● TO-DO LIST:
**a.** Reproduce the stretch of the patch discussion from "I think very" through "assert early tho'.".
**b.** Name every parameter of the function traverse_pages_block as declared in the patch discussion.
**c.** Answer these from the patch discussion:
(i) Which kernel version had the check BUG_ON(!pte_none(pte))?
(ii) Which file does the diff modify?
(iii) According to the reply about nr, what loop does the remap function run?

The 2.6 kernel actually had a check BUG_ON(!pte_none(pte)) [or something 
like that], but the 3.x kernel seems to have "lost" that. Either way, 
once per, say, 1024 pages isn't measurable in my benchmarks.
>
>> +
>> +    return err;
>> +}
>> +EXPORT_SYMBOL_GPL(xen_remap_domain_mfn_list);
>> diff --git a/drivers/xen/privcmd.c b/drivers/xen/privcmd.c
>> index 8adb9cc..b39a7b7 100644
>> --- a/drivers/xen/privcmd.c
>> +++ b/drivers/xen/privcmd.c
>> @@ -151,6 +151,41 @@ static int traverse_pages(unsigned nelem, size_t size,
>>       return ret;
>>   }
>>
>> +/*
>> + * Similar to traverse_pages, but use each page as a "block" of
>> + * data to be processed as one unit.
>> + */
>> +static int traverse_pages_block(unsigned nelem, size_t size,
>> +                struct list_head *pos,
>> +                int (*fn)(void *data, int nr, void *state),
>> +                void *state)
>> +{
>> +    void *pagedata;
>> +    unsigned pageidx;
>> +    int ret = 0;
>> +
>> +    BUG_ON(size > PAGE_SIZE);
>> +
>> +    pageidx = PAGE_SIZE;
>> +    pagedata = NULL;    /* hush, gcc */
> What was gcc upset about?  I don't see anything it could get confused about.
This comes from the original traverse_pages code, which does this. I 
will see if it compiles without warnings if I remove the initialization.
>
>> @@ -260,17 +295,17 @@ struct mmap_batch_state {
>>       xen_pfn_t __user *user_mfn;
>>   };
>>
>> -static int mmap_batch_fn(void *data, void *state)
>> +static int mmap_batch_fn(void *data, int nr, void *state)
>>   {
>>       xen_pfn_t *mfnp = data;
>> +
>>       struct mmap_batch_state *st = state;
>>       int ret;
>>
>> -    ret = xen_remap_domain_mfn_range(st->vma, st->va & PAGE_MASK,
>> *mfnp, 1,
>> -                     st->vma->vm_page_prot, st->domain);
>> +    BUG_ON(nr < 0);
> Is this BUG_ON() useful?
I think very bad things will happen when nr is less than zero, but I 
guess they will be pretty obvious... So perhaps just letting it die from 
the consequences. It does "while(nr)" in the remap function, and then 
min(REMAP_BATCH_SIZE, nr) an various other things that will definitely 
not work as expected if nr is negative. I thought it's much easier to 
detect when it's gone wrong if you assert early tho'.

--
Mats
>
> David
>
>

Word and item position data
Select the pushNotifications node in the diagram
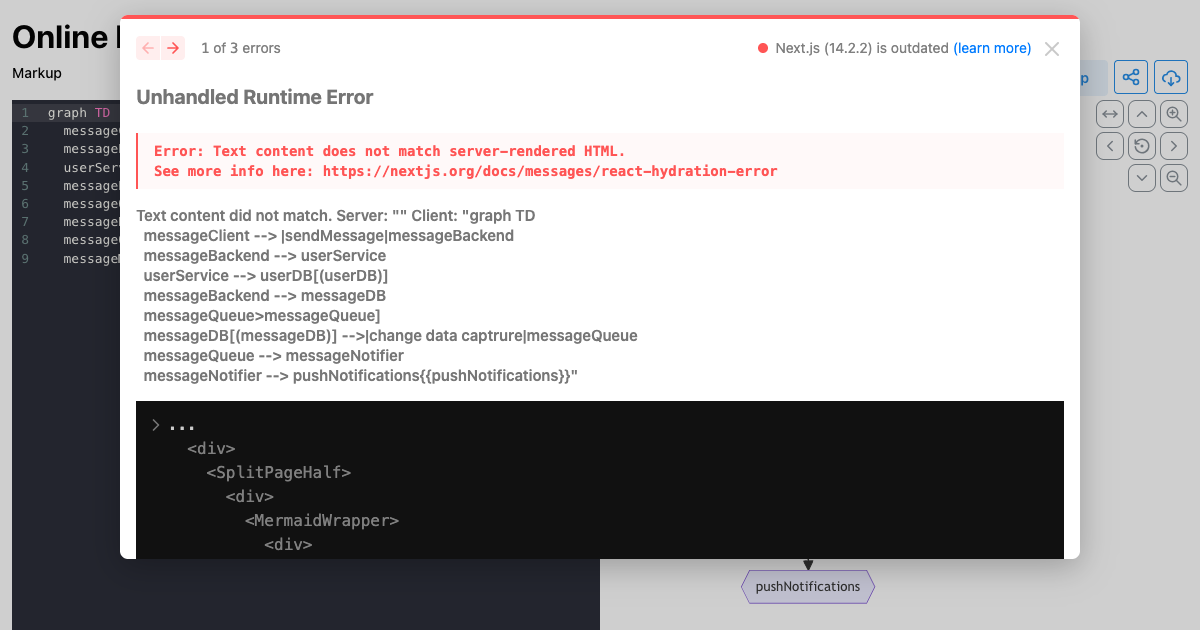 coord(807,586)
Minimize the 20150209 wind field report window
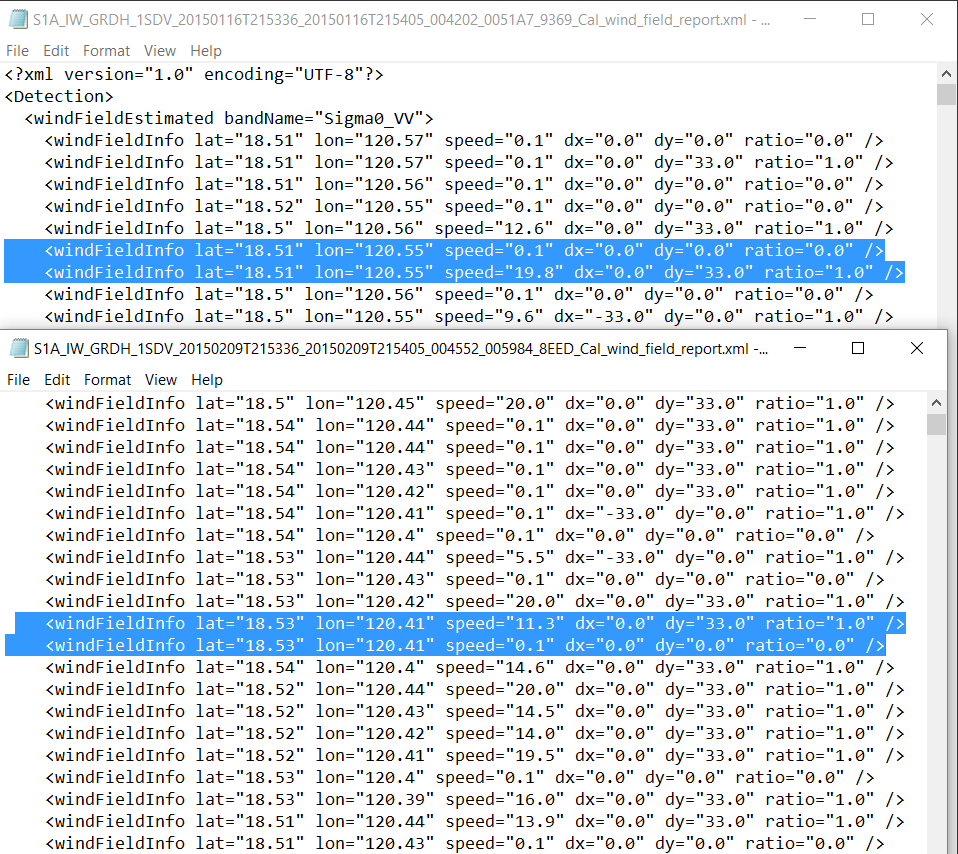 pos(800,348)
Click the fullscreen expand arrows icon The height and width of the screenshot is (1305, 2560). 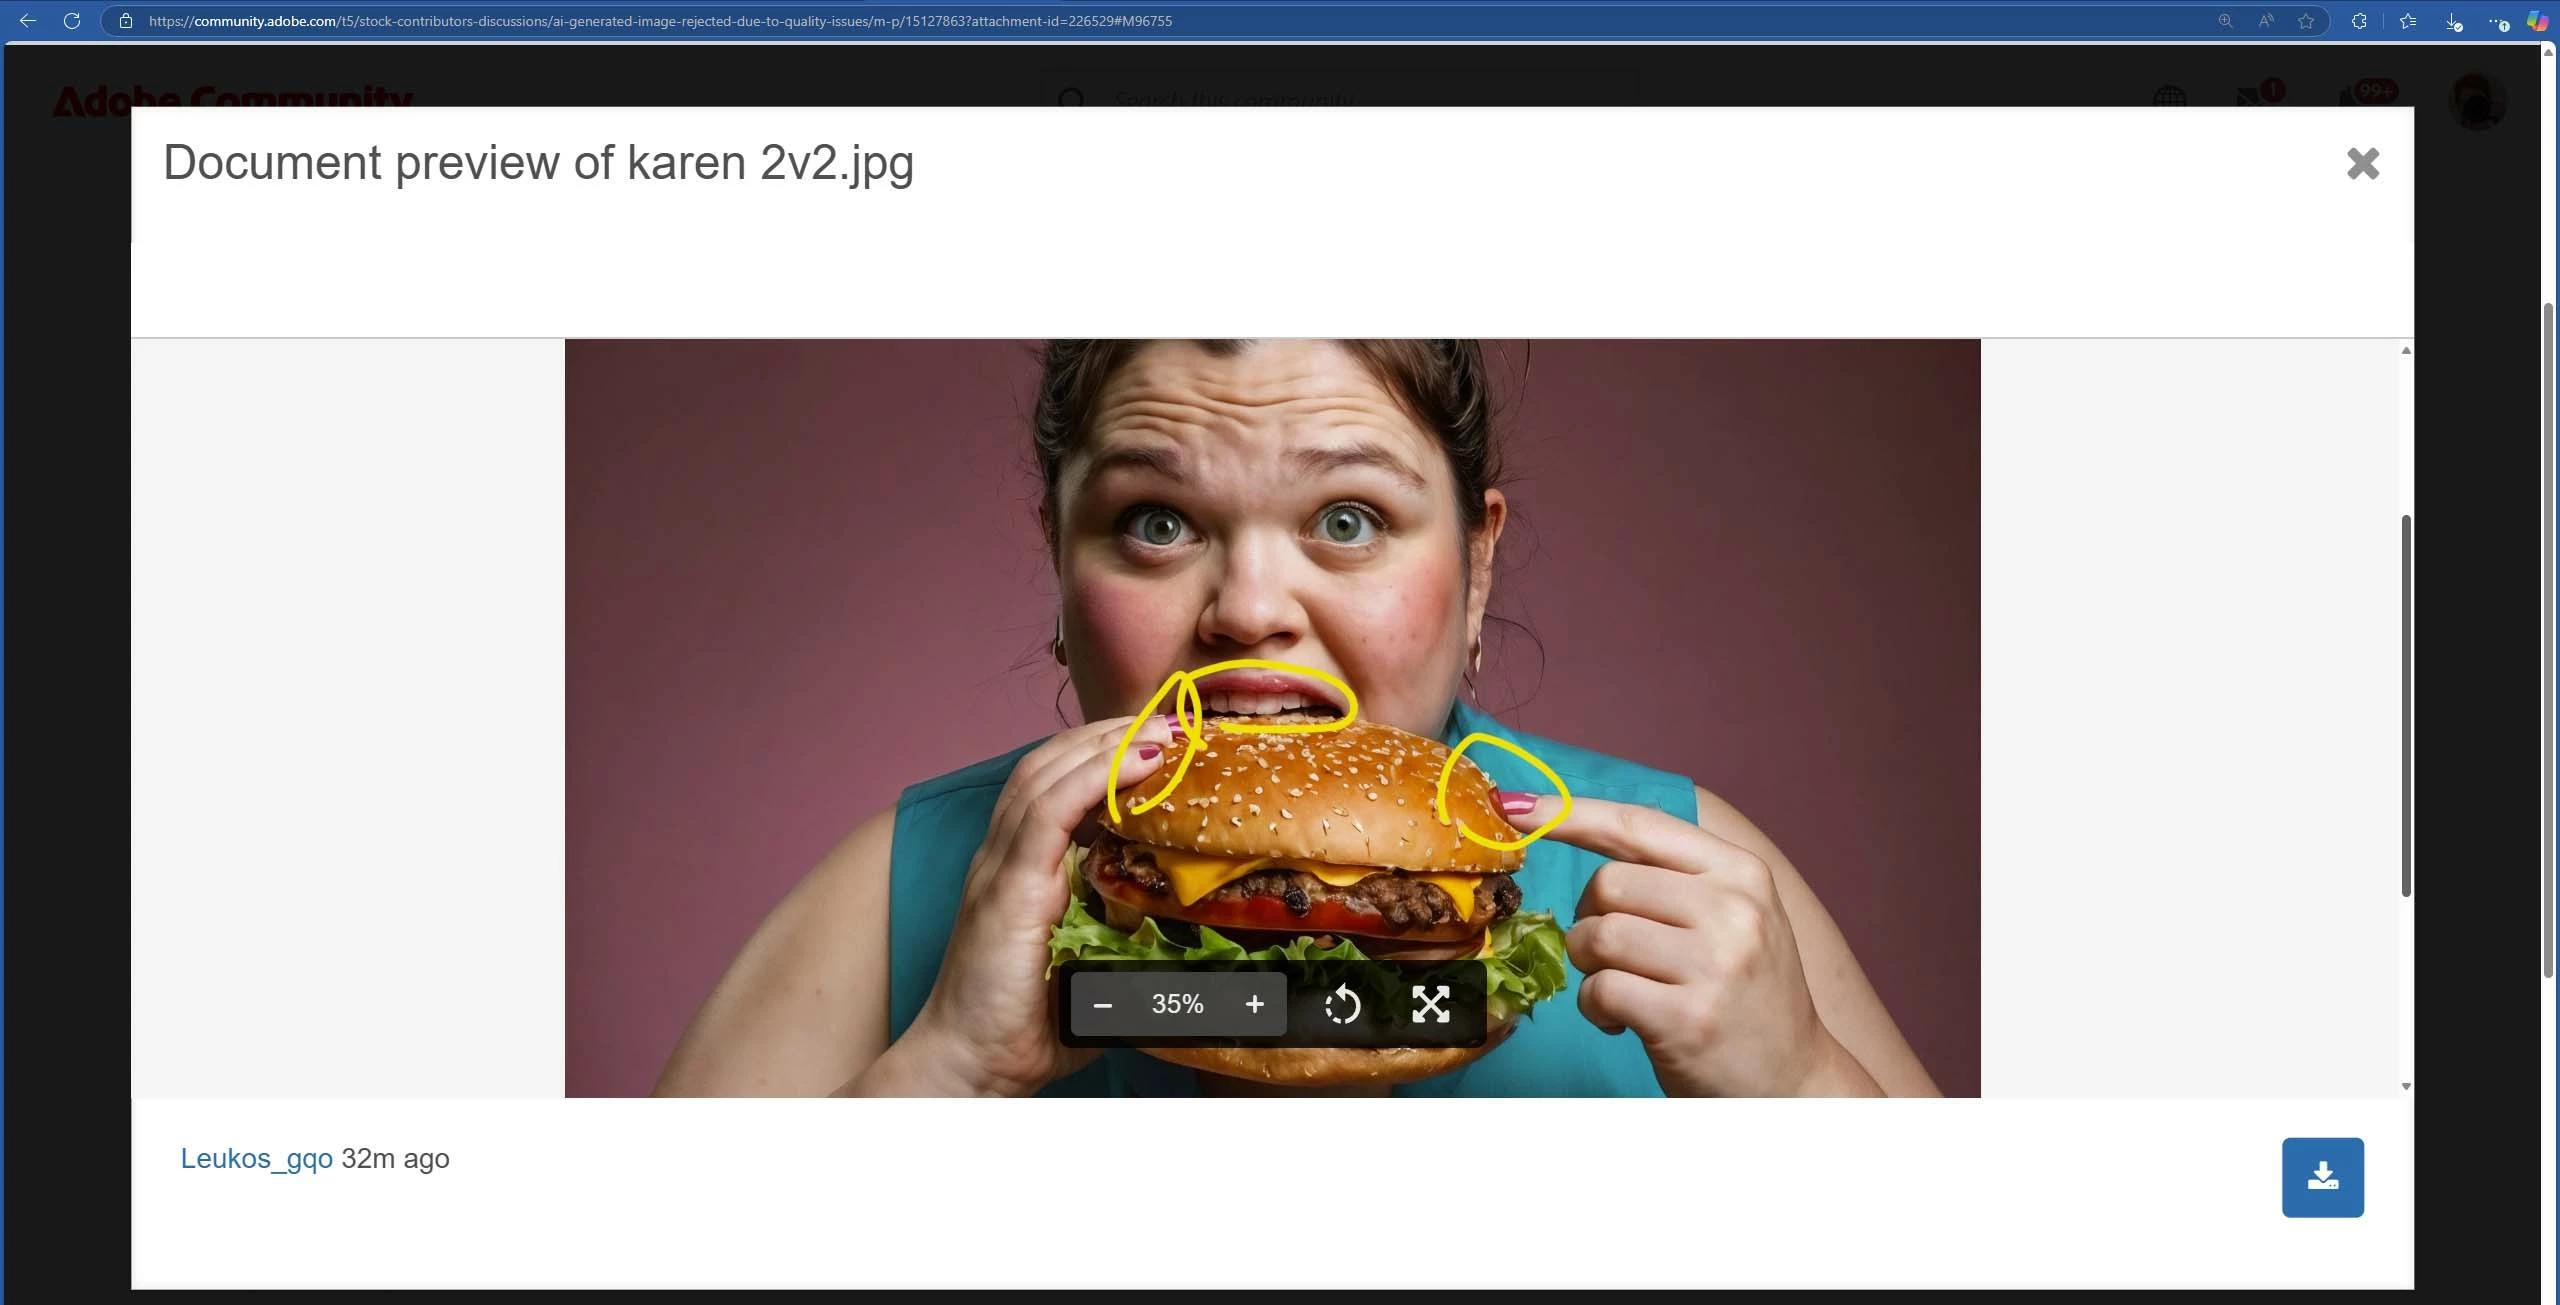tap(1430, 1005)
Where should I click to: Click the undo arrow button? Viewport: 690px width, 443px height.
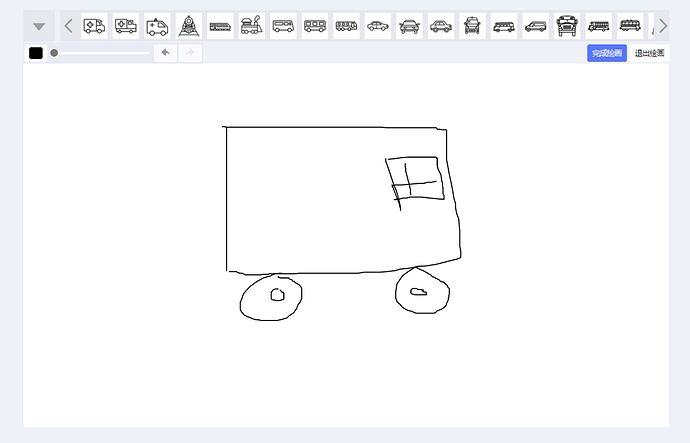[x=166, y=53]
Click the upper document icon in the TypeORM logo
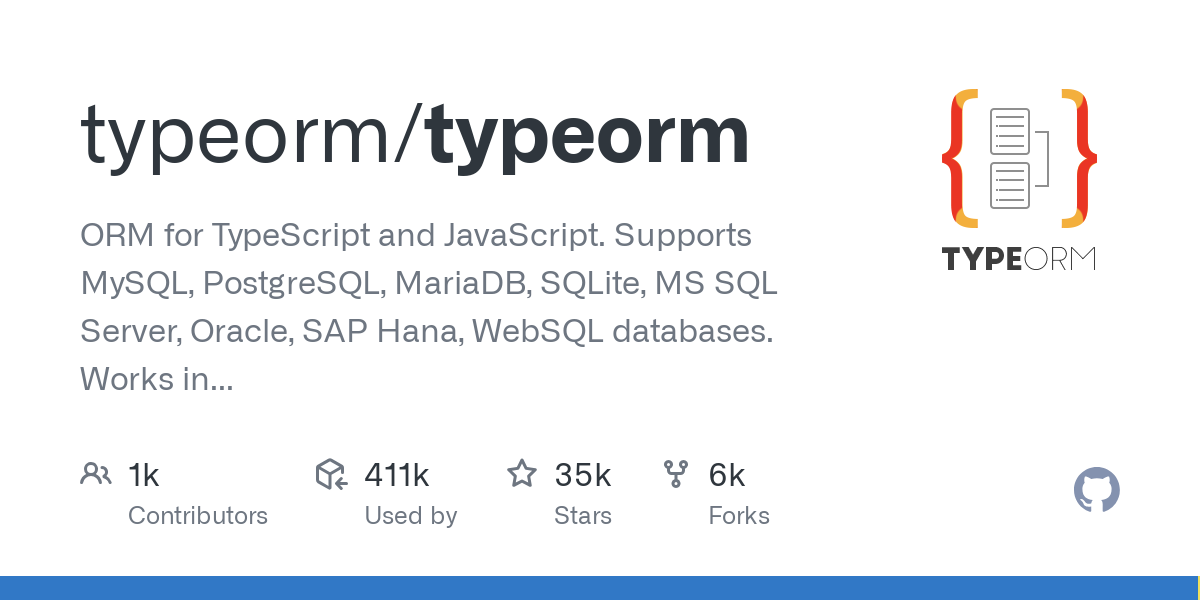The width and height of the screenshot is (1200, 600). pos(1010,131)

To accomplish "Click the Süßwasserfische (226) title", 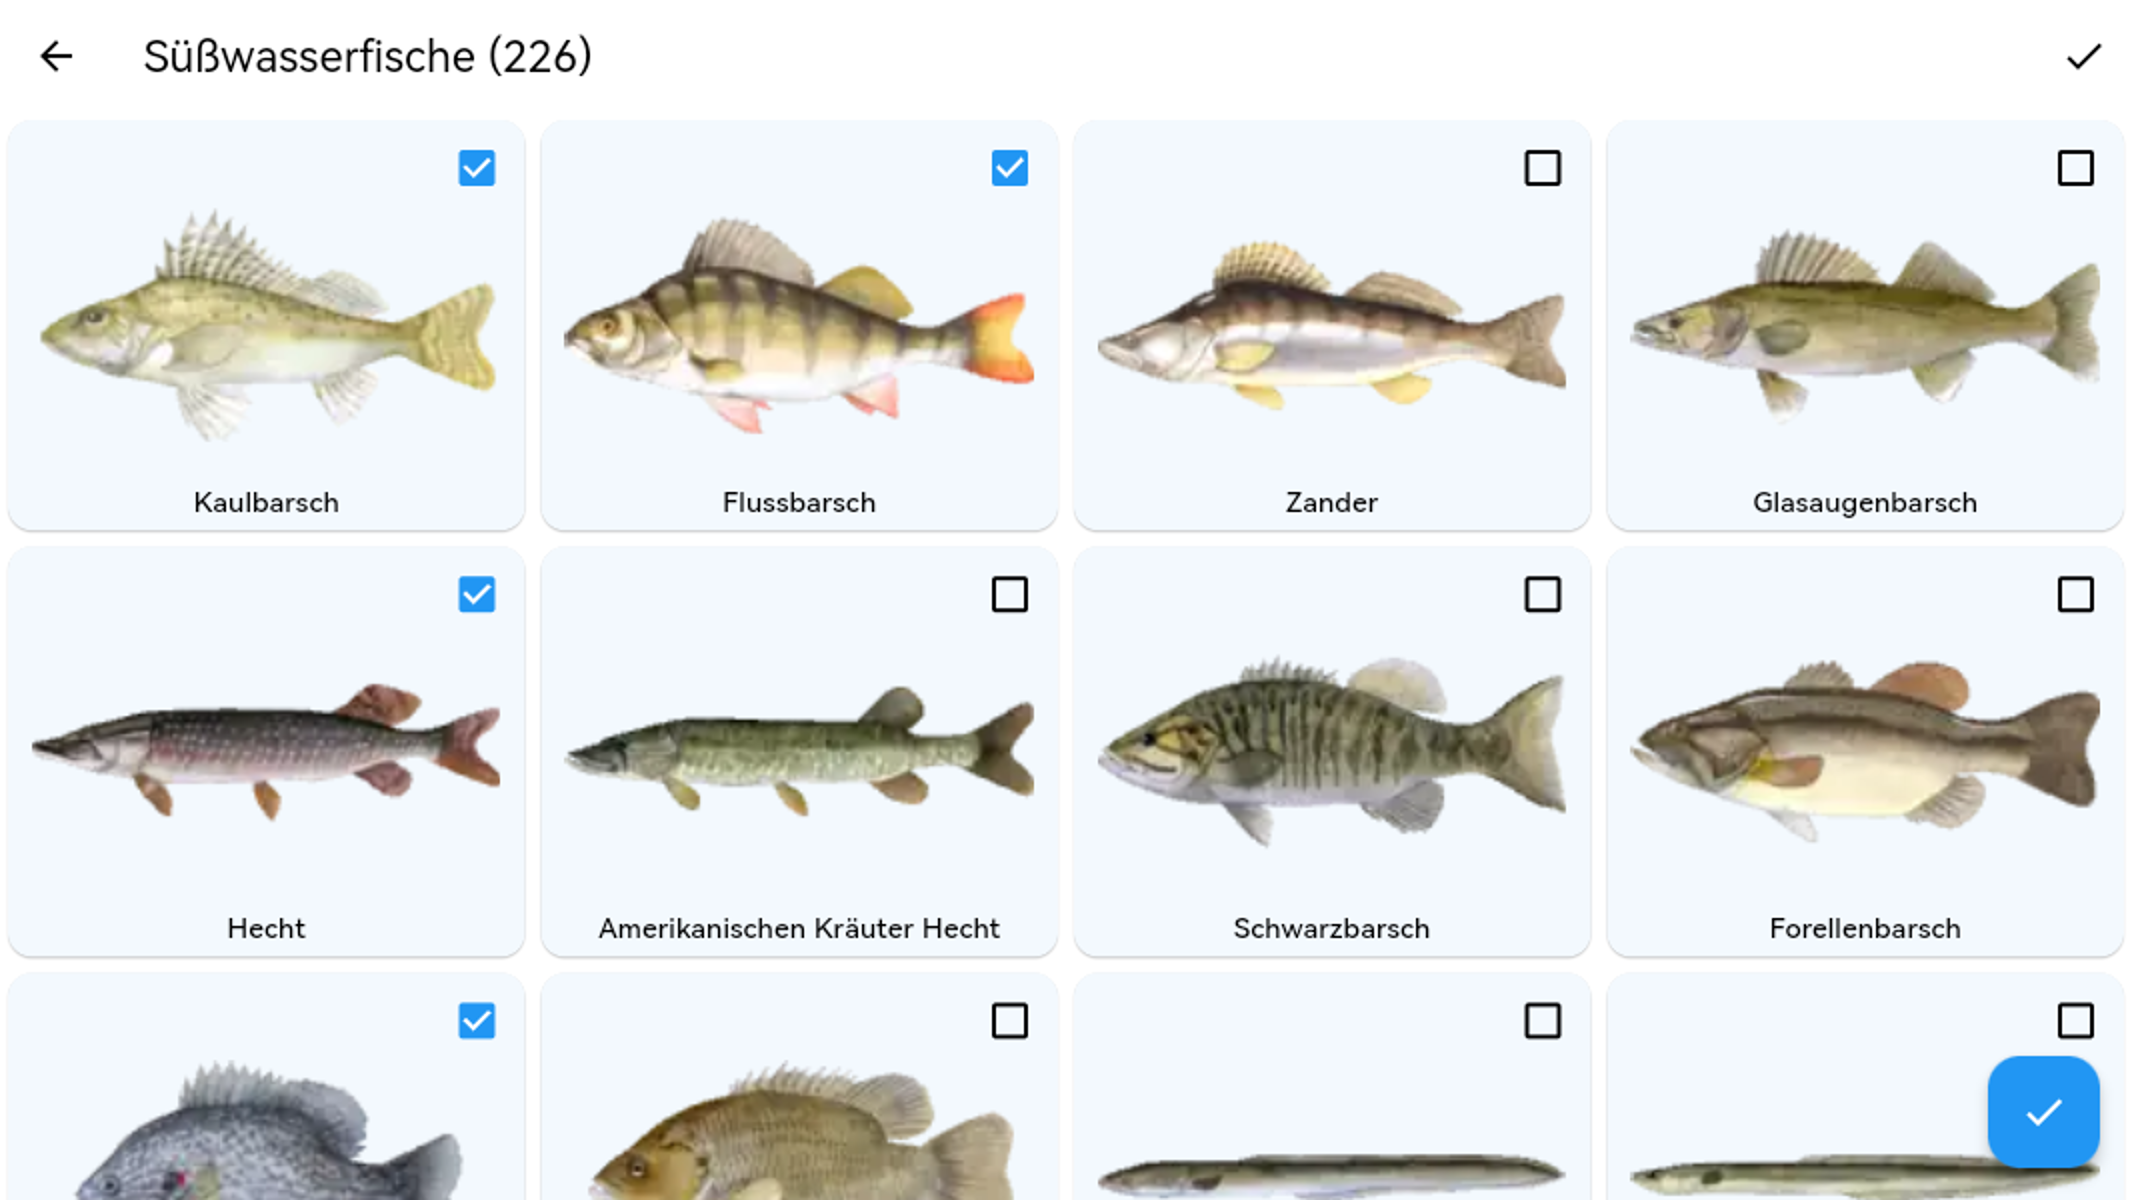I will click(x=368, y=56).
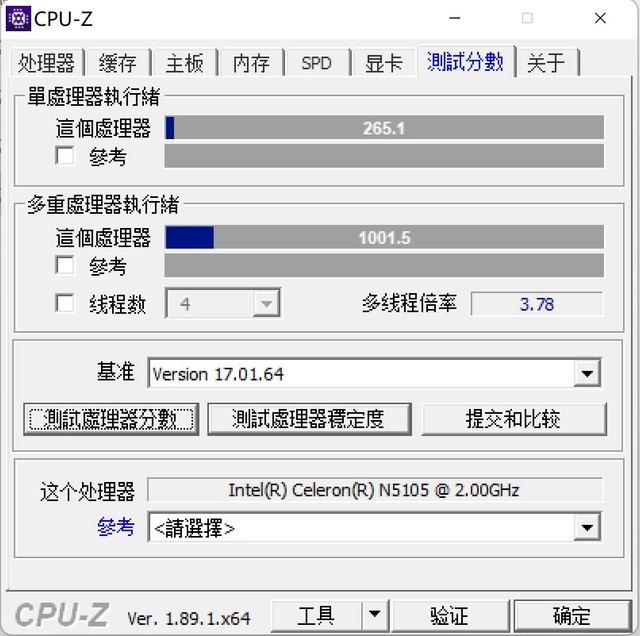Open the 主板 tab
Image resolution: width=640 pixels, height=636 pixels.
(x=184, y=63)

● OUTPUTS:
**a.**
I think very bad things will happen when nr is less than zero, but I 
guess they will be pretty obvious... So perhaps just letting it die from 
the consequences. It does "while(nr)" in the remap function, and then 
min(REMAP_BATCH_SIZE, nr) an various other things that will definitely 
not work as expected if nr is negative. I thought it's much easier to 
detect when it's gone wrong if you assert early tho'.

**b.** nelem, size, pos, fn, state

**c.**
(i) The 2.6 kernel
(ii) drivers/xen/privcmd.c
(iii) while(nr)